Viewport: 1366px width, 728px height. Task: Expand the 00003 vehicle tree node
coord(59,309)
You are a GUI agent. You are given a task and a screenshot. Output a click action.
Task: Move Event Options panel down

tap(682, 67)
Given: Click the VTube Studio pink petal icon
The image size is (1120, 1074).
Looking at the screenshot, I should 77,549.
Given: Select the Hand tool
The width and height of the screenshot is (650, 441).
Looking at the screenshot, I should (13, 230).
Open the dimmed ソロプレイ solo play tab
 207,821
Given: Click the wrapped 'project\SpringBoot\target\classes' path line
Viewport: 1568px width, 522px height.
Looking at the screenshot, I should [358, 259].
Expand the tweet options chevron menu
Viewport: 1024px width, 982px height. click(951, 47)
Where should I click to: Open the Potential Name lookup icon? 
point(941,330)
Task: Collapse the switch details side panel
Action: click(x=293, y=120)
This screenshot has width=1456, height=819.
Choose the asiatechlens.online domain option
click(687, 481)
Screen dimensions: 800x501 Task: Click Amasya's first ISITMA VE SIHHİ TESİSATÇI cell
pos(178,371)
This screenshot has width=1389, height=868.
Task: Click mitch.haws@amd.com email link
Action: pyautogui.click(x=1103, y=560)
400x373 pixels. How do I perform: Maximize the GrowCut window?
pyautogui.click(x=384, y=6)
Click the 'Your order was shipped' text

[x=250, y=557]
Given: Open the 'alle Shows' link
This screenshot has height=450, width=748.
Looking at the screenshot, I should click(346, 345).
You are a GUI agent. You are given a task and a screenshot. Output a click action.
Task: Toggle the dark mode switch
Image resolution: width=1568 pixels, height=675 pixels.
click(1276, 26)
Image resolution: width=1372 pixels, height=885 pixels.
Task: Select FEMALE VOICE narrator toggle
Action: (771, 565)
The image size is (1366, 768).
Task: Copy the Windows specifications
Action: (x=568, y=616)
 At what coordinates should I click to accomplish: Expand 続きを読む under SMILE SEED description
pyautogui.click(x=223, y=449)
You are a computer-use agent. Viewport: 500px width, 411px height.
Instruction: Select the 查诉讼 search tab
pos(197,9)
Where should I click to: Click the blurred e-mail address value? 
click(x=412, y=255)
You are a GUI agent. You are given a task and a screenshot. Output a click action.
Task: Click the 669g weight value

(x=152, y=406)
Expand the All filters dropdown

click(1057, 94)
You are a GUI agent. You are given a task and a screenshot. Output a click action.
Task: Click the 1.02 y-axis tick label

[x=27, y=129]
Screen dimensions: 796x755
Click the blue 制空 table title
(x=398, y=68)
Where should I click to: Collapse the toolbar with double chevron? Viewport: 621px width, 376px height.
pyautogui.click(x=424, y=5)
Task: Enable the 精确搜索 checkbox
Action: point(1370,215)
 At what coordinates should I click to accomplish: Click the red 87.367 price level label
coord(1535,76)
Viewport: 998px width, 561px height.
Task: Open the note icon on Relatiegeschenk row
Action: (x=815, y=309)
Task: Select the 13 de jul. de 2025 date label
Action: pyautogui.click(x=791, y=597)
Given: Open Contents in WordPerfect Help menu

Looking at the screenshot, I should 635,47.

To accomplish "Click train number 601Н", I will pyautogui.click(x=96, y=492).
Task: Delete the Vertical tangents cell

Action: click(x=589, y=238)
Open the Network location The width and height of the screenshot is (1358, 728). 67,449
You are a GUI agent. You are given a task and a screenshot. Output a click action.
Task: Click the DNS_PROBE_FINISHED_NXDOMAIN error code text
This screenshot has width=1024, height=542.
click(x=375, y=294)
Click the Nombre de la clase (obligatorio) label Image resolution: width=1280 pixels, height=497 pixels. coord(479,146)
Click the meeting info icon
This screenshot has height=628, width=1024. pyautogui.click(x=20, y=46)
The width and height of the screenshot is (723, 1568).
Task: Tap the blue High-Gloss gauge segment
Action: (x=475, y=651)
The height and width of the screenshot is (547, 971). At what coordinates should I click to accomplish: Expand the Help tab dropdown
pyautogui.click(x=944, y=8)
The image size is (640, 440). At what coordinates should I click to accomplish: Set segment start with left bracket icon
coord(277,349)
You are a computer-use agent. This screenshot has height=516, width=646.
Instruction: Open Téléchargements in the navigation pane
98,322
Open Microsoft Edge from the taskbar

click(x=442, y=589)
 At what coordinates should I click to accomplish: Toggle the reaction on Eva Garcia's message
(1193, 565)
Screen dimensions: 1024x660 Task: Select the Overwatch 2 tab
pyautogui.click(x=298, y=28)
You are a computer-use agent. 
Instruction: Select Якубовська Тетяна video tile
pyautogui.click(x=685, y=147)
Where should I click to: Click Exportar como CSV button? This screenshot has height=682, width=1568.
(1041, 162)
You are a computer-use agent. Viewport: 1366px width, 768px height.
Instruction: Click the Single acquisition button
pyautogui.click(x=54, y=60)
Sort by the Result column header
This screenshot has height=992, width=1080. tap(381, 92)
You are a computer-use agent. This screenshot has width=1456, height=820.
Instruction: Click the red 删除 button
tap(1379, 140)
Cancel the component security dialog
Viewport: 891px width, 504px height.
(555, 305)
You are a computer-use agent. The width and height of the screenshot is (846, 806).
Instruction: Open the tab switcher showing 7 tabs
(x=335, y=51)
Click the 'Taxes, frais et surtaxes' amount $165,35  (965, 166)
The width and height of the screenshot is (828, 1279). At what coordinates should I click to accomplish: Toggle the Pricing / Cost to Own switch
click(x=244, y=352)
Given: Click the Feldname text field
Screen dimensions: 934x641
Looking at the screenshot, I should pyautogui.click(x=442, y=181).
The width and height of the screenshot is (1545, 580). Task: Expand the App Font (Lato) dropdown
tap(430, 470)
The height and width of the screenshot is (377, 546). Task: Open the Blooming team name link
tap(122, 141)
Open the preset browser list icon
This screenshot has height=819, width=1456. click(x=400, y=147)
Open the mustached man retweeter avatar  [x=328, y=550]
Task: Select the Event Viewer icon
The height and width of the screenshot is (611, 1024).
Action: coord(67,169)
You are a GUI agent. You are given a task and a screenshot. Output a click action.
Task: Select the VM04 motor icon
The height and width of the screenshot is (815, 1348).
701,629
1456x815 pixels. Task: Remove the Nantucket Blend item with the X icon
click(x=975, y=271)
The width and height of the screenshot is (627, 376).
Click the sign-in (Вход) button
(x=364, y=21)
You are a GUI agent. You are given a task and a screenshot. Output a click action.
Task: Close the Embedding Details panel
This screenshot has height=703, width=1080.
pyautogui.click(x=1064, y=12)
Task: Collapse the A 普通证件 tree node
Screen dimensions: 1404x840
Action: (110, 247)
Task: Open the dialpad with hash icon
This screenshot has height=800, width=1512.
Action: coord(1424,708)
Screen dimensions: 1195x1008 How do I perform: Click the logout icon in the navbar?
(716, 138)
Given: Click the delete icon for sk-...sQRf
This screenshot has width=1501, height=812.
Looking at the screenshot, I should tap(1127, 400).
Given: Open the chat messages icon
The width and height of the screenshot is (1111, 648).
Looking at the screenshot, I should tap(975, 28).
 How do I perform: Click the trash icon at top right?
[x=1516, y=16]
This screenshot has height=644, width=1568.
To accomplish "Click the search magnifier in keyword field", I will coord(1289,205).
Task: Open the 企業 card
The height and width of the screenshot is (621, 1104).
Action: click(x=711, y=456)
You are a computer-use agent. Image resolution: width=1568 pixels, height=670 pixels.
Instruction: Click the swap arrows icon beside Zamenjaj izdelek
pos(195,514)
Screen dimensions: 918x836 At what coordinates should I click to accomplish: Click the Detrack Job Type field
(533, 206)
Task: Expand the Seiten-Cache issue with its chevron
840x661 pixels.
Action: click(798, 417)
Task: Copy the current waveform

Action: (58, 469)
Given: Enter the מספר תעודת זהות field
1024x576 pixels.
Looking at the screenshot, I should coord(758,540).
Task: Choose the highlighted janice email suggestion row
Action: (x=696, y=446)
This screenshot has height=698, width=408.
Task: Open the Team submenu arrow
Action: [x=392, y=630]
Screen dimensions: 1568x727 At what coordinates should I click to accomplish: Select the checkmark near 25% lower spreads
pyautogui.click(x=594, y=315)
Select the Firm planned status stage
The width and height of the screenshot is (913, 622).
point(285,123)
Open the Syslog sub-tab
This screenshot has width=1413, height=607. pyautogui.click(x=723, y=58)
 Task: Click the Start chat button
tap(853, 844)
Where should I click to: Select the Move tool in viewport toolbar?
- - -
Note every line in the material with "will" and copy it.

To accomplish "Click train number 601Н", I will pyautogui.click(x=96, y=492).
To accomplish "Click the search magnifier in keyword field", I will coord(1289,205).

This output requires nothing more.